EXTRACTED ENTRIES ::

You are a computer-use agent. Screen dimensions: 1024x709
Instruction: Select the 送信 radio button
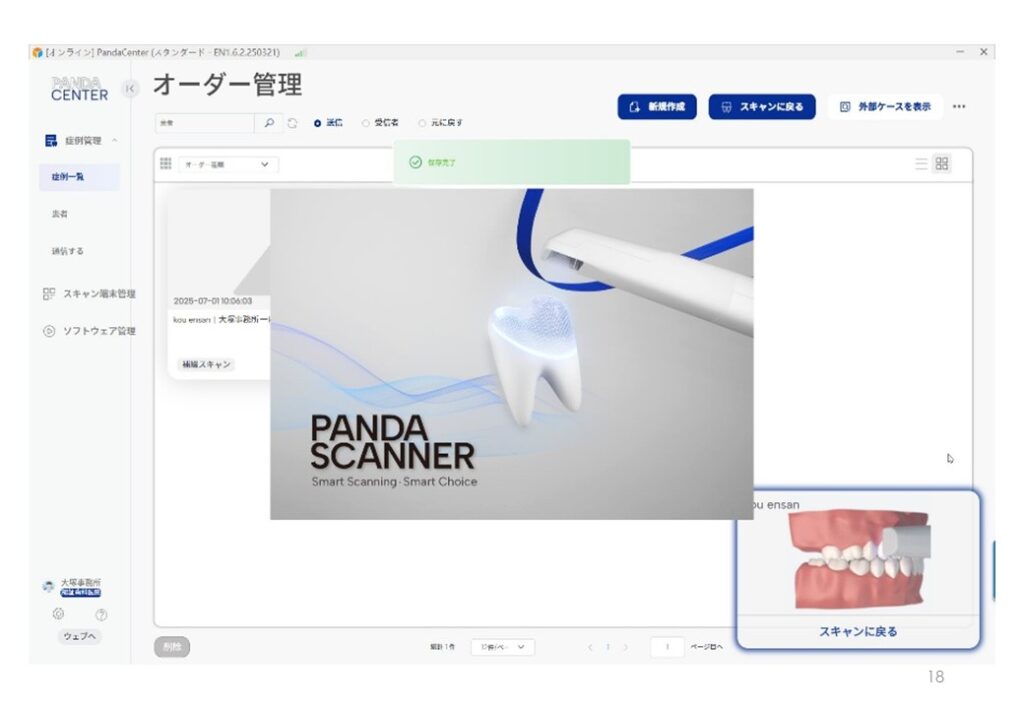pyautogui.click(x=318, y=123)
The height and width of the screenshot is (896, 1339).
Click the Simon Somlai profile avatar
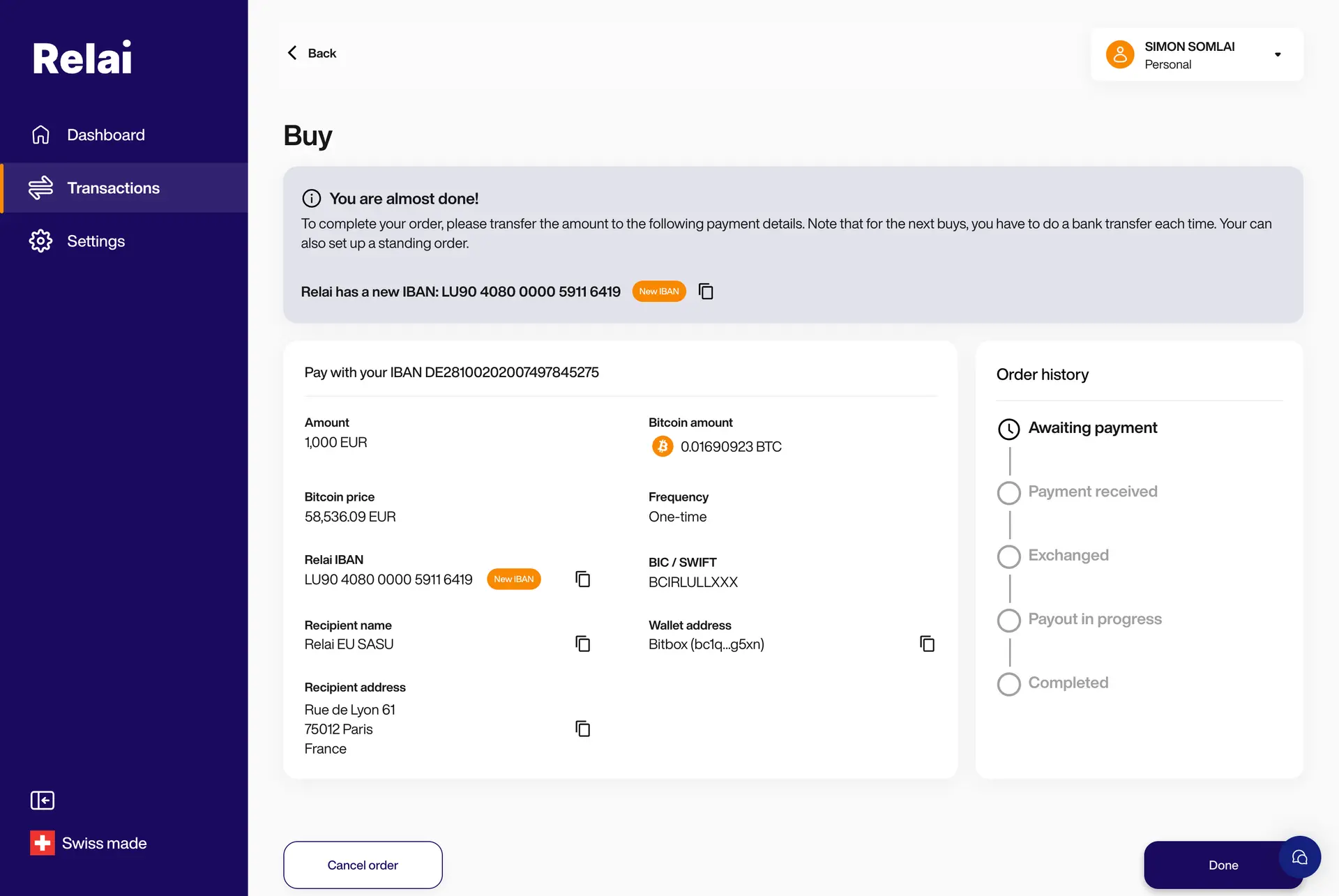click(x=1119, y=54)
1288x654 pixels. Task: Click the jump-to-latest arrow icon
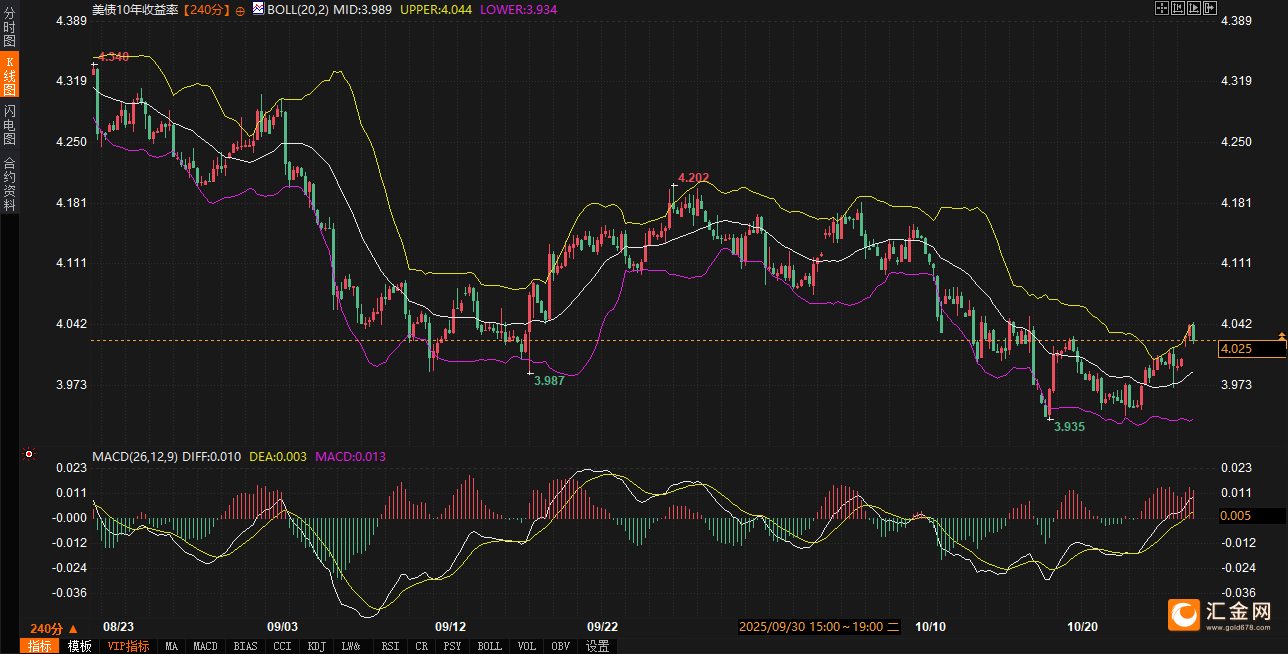(x=1209, y=8)
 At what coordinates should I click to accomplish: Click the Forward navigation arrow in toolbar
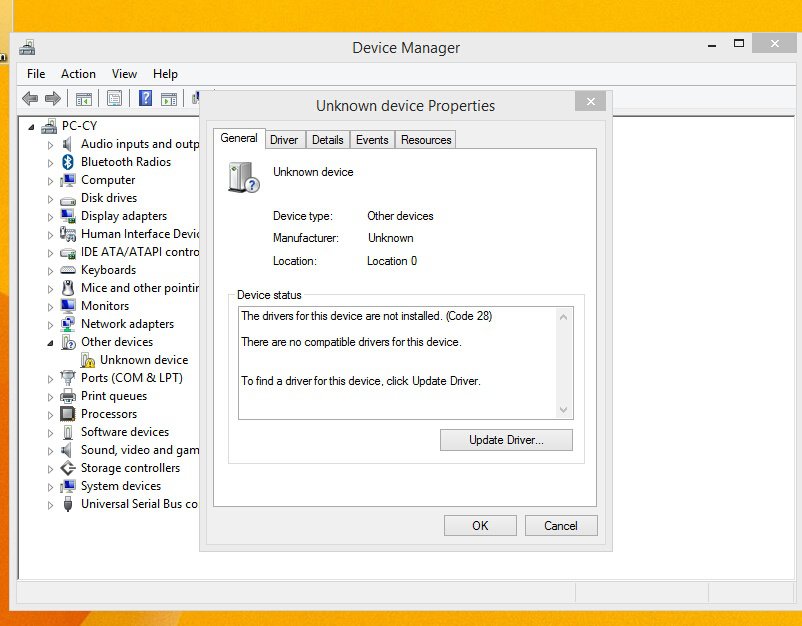(x=52, y=98)
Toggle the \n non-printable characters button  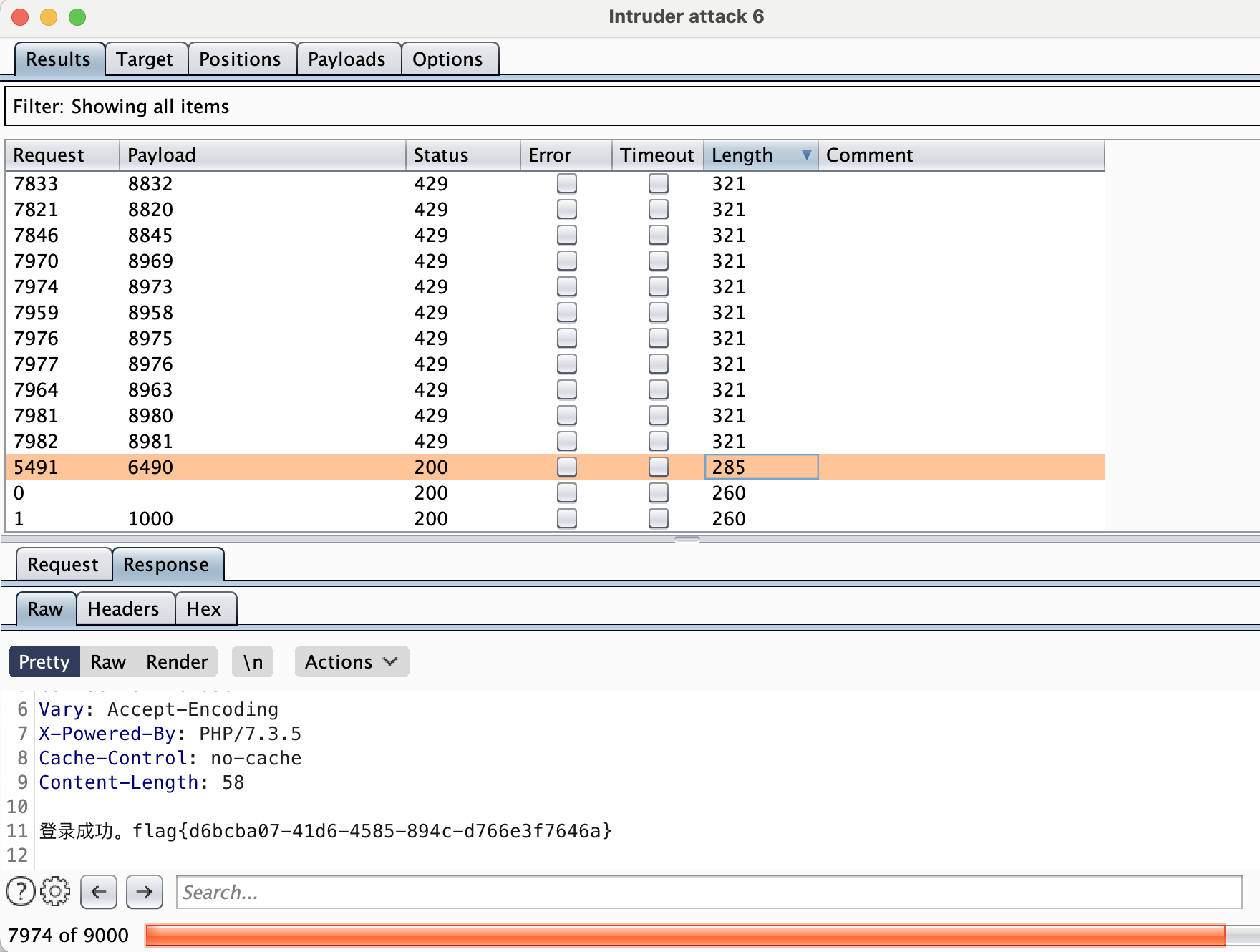coord(253,662)
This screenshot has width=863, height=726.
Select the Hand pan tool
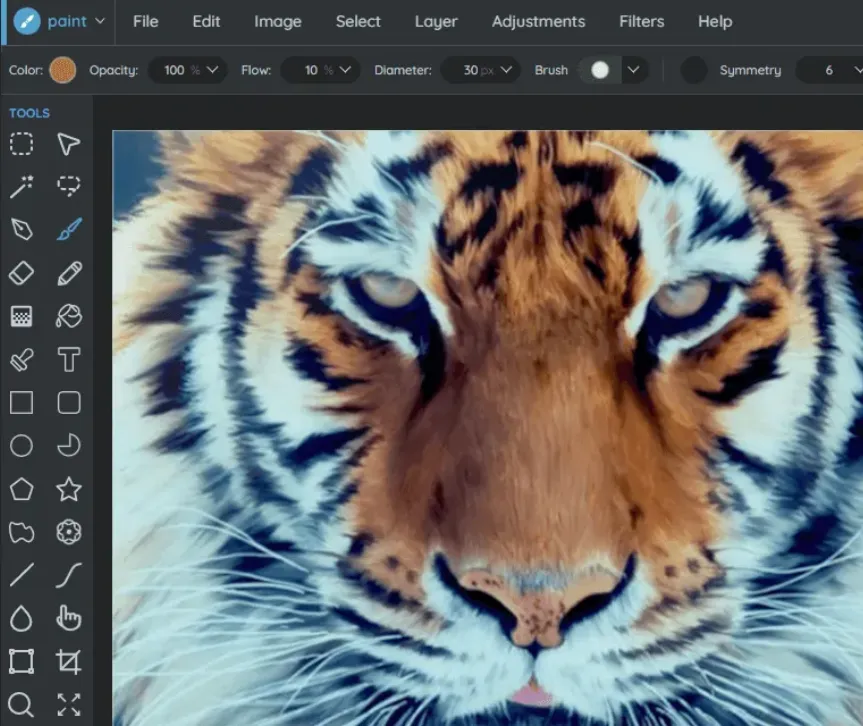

SHORT PROBLEM :: Swap "Hand" for "Move" in the listing from the line with "This screenshot has width=863, height=726." through the end, leaving everything else unchanged and omitting the pictures.

ANSWER IN FULL ::
This screenshot has width=863, height=726.
Select the Move pan tool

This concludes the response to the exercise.